Task to complete: List every line in the records below that contains the word "coordinates", copying each line in full. Matching is case-sensitive.

Rows from a screen grounding dataset:
● ● ● ● ● ● ●

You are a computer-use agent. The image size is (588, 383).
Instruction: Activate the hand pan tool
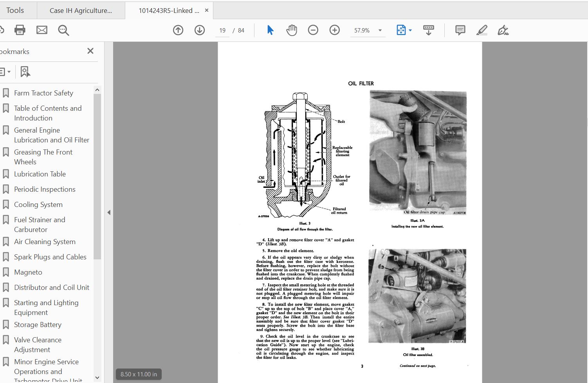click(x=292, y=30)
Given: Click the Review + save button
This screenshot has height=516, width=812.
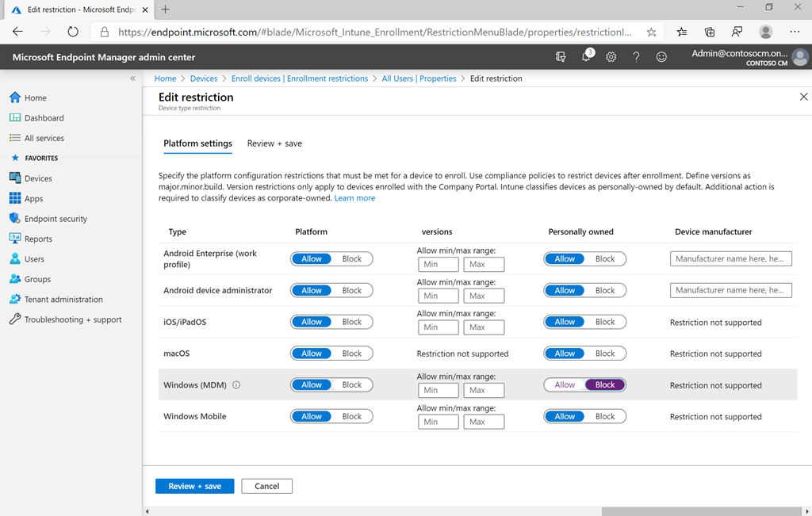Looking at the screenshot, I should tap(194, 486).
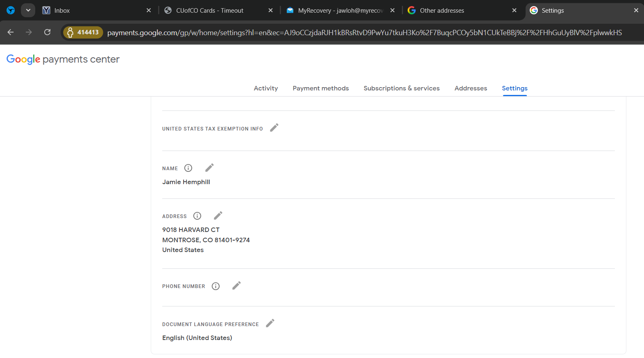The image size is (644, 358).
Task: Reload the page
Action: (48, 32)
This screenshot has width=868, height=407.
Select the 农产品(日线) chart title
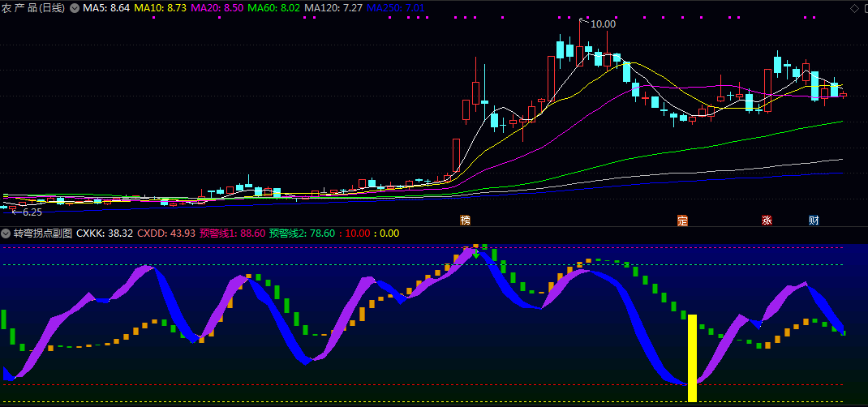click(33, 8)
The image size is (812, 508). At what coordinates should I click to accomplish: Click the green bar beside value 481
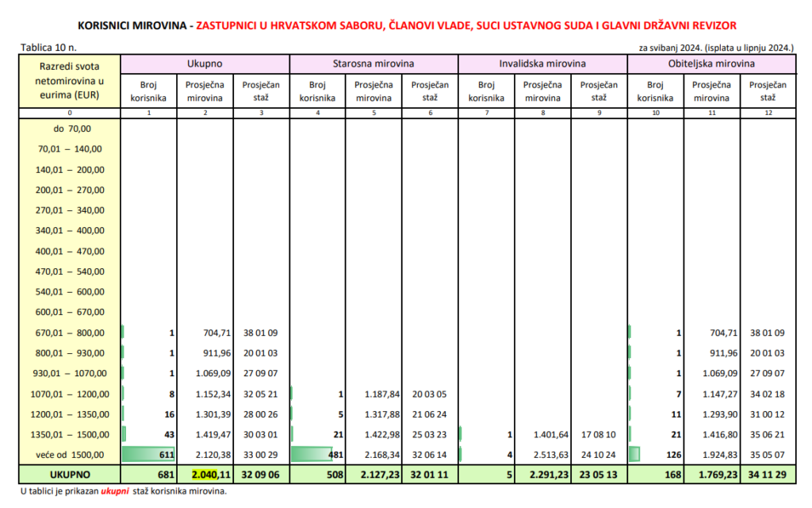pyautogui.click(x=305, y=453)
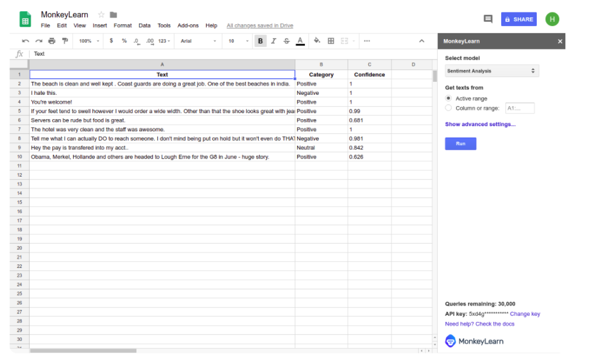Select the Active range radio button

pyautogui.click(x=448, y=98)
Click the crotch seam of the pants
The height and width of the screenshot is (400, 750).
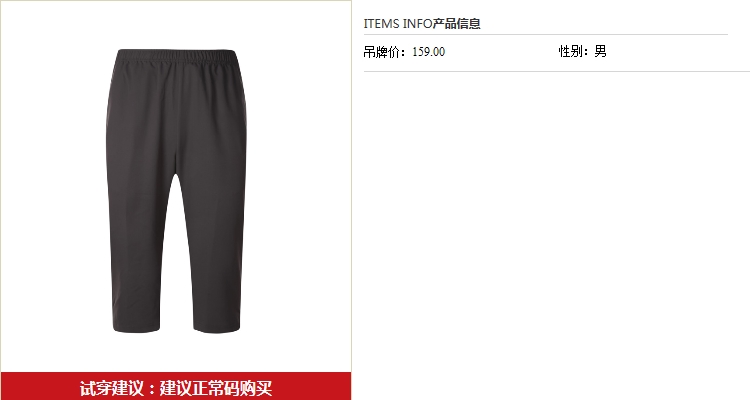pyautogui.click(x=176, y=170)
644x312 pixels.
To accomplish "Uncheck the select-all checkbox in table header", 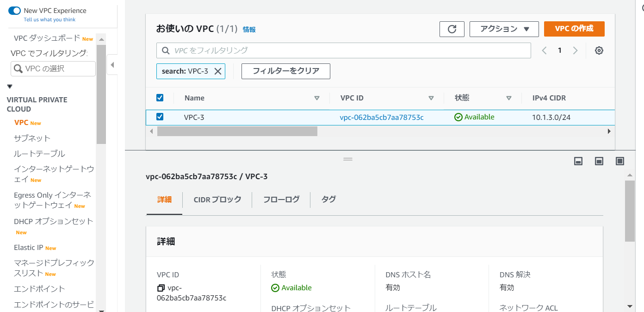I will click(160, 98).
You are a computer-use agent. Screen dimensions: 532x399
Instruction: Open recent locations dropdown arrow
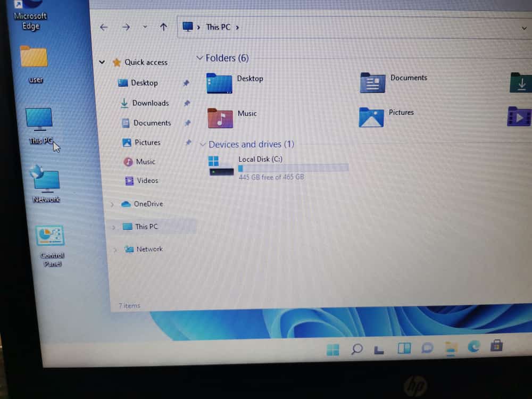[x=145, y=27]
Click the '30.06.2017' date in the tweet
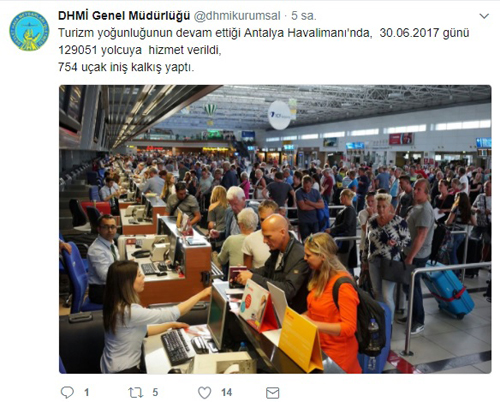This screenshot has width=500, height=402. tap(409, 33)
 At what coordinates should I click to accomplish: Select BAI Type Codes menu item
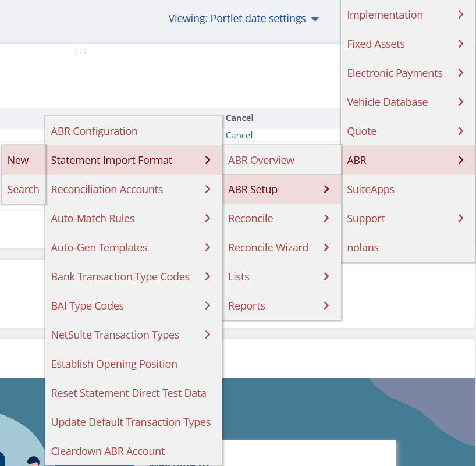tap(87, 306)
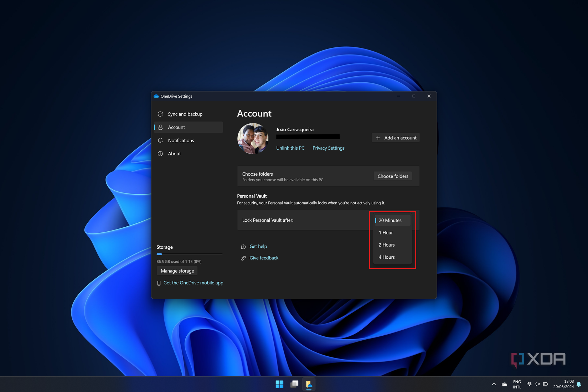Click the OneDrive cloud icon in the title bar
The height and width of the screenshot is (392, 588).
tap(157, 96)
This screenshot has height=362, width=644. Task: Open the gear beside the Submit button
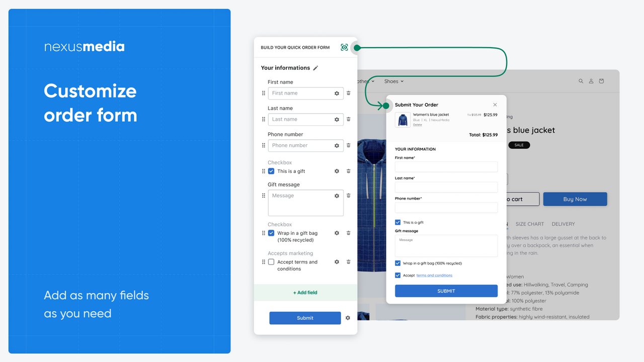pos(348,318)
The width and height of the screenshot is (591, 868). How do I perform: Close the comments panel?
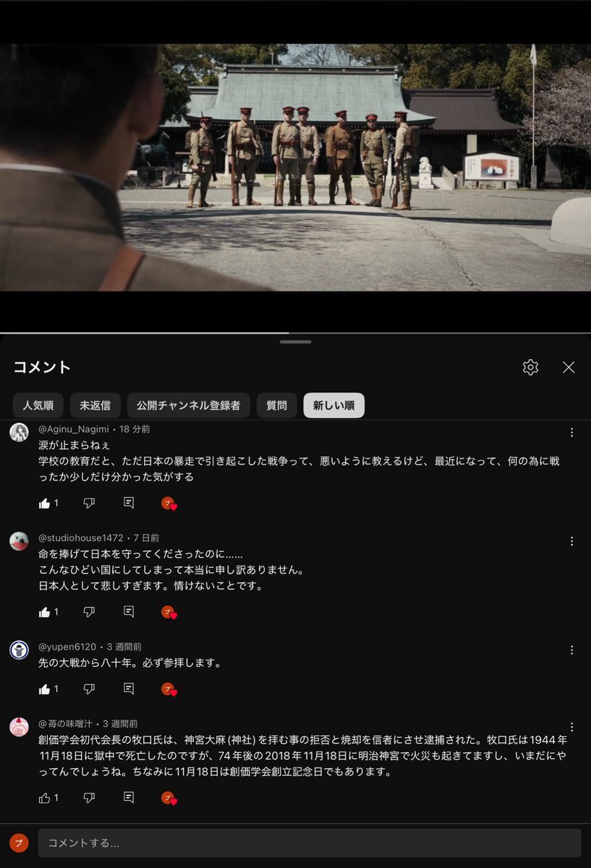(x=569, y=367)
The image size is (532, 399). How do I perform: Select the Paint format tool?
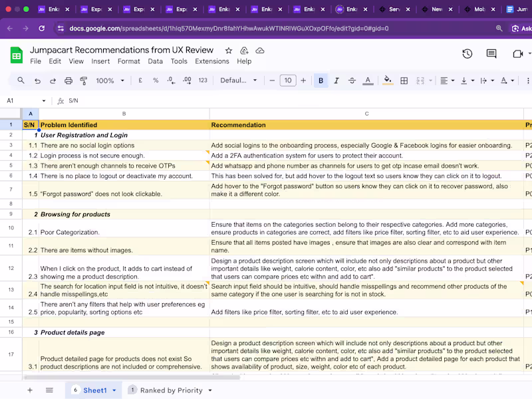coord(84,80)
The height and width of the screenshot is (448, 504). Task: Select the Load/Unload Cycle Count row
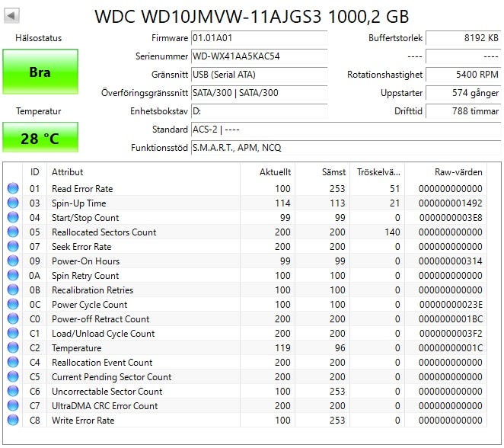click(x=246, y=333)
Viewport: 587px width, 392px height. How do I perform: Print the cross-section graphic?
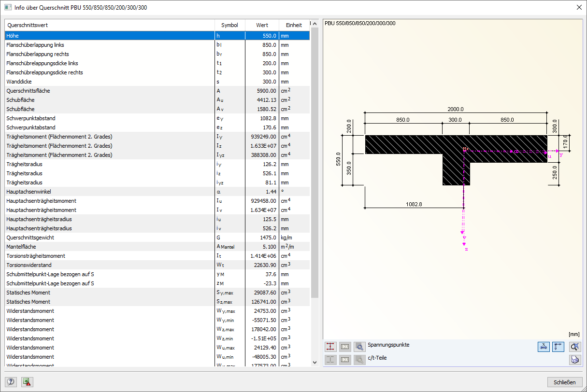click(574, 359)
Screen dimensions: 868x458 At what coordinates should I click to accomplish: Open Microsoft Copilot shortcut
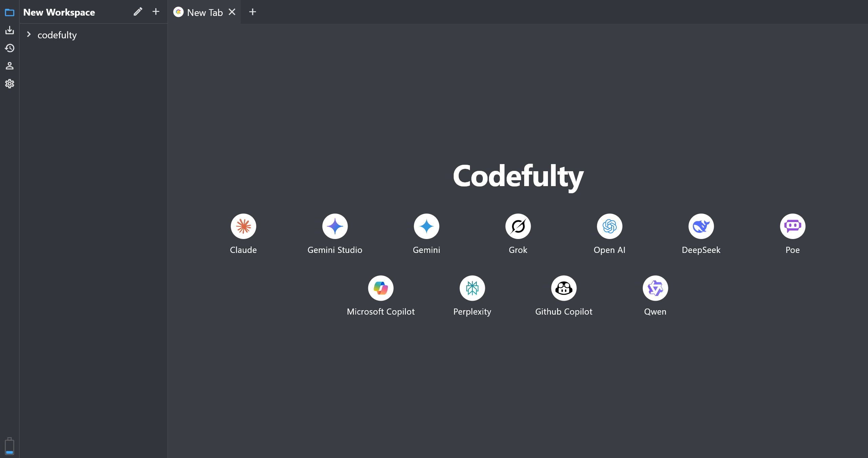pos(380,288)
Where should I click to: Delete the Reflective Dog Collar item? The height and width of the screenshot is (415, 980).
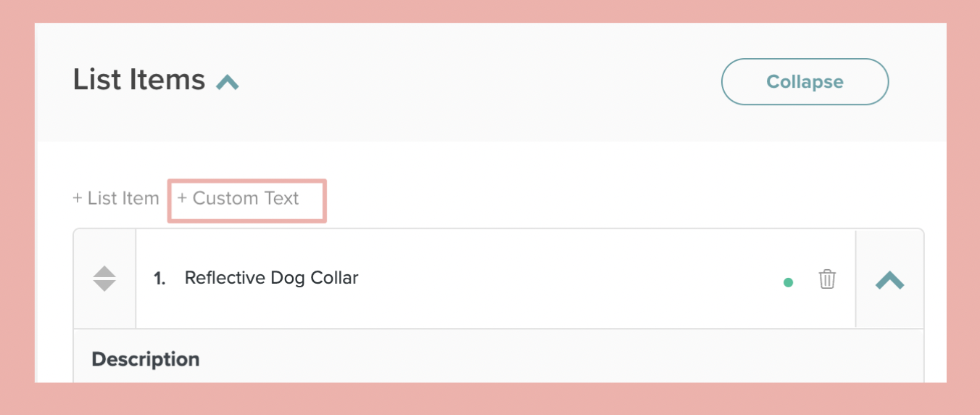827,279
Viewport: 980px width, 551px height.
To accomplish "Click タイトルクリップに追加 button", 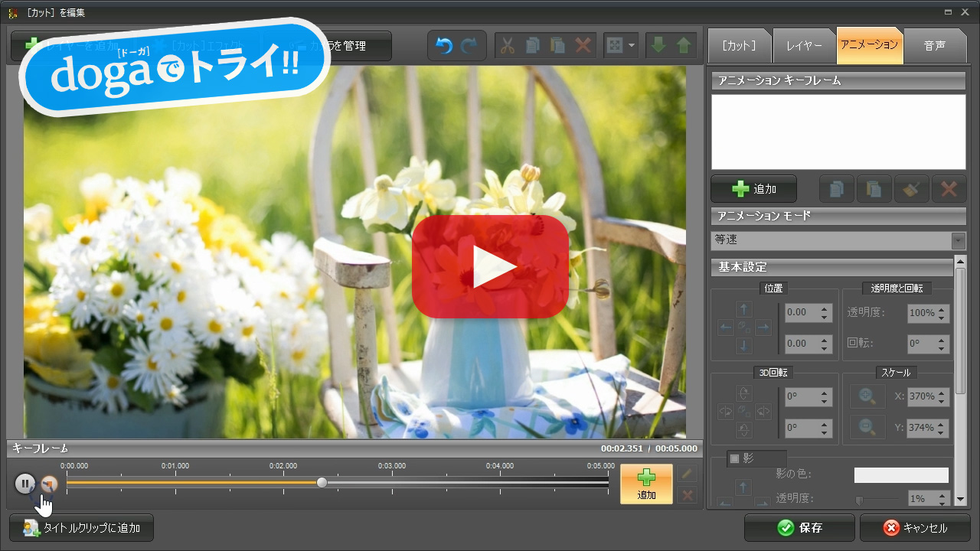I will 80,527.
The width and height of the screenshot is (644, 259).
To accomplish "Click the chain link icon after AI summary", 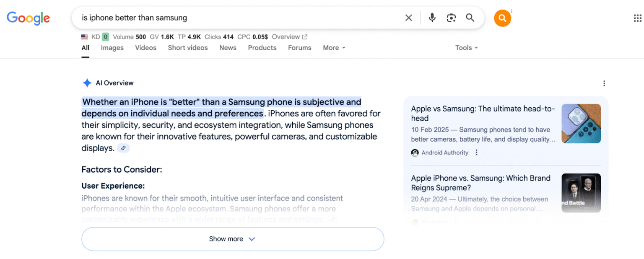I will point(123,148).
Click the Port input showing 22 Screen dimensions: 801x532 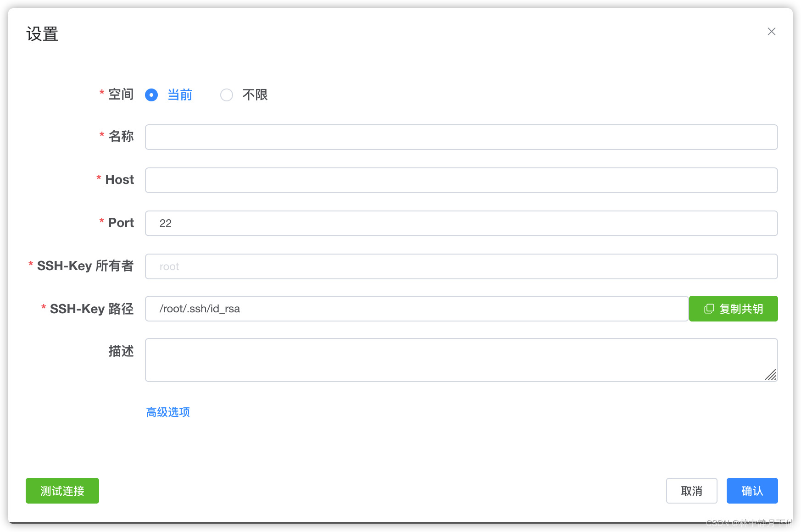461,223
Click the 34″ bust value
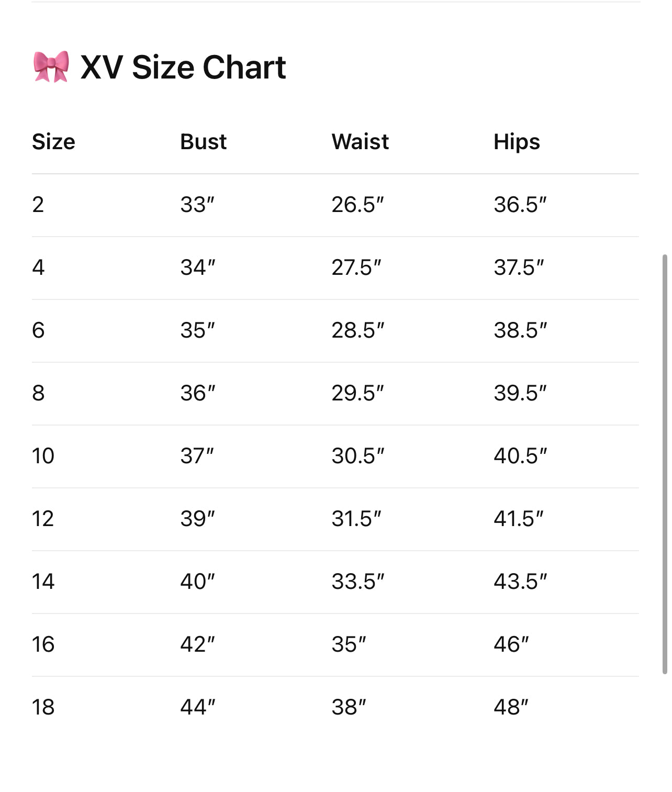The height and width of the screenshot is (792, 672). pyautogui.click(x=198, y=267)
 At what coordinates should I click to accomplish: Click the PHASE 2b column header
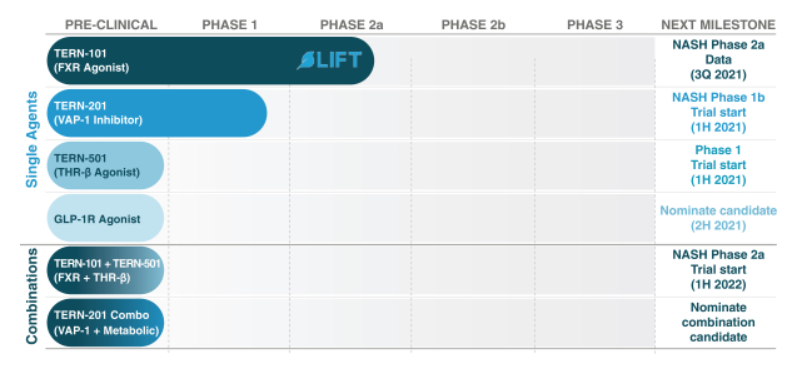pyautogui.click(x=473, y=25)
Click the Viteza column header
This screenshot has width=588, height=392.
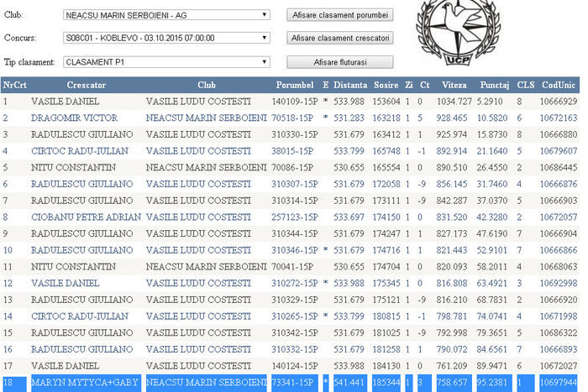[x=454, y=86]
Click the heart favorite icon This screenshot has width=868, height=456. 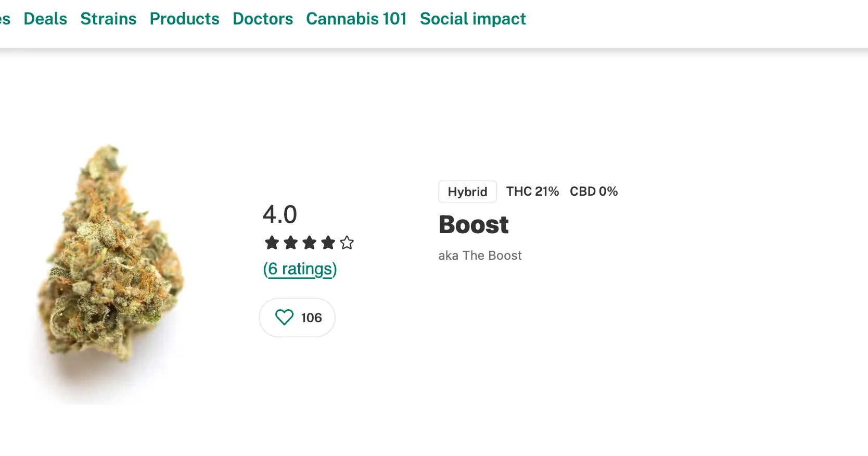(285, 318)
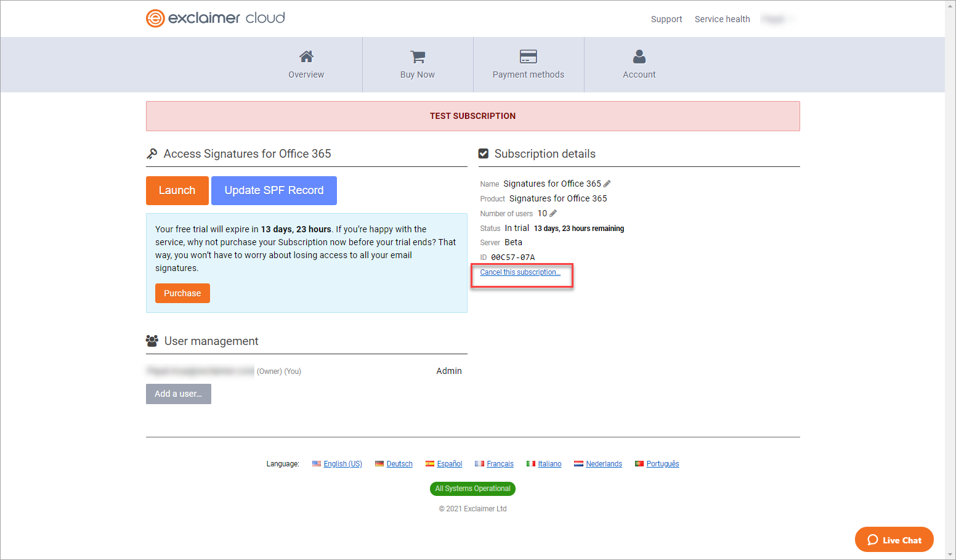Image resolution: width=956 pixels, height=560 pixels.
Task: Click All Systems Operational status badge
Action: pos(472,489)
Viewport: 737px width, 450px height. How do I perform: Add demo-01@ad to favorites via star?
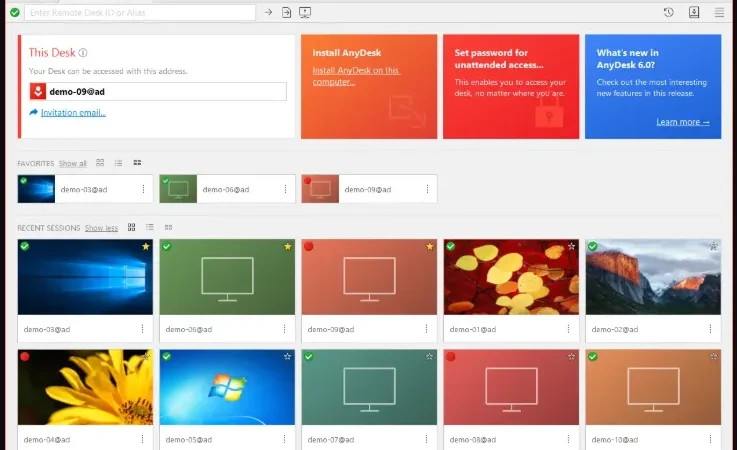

● ● ● ● ● ● ●

The response:
The image size is (812, 508). At what coordinates should I click to accomplish: Click the green bar beside value 481
 At what coordinates should I click to accomplish: Select BAI Type Codes menu item
Screen dimensions: 868x458 At what coordinates should I click to accomplish: Open Microsoft Copilot shortcut
 At what coordinates should I click to accomplish: Click the PHASE 2b column header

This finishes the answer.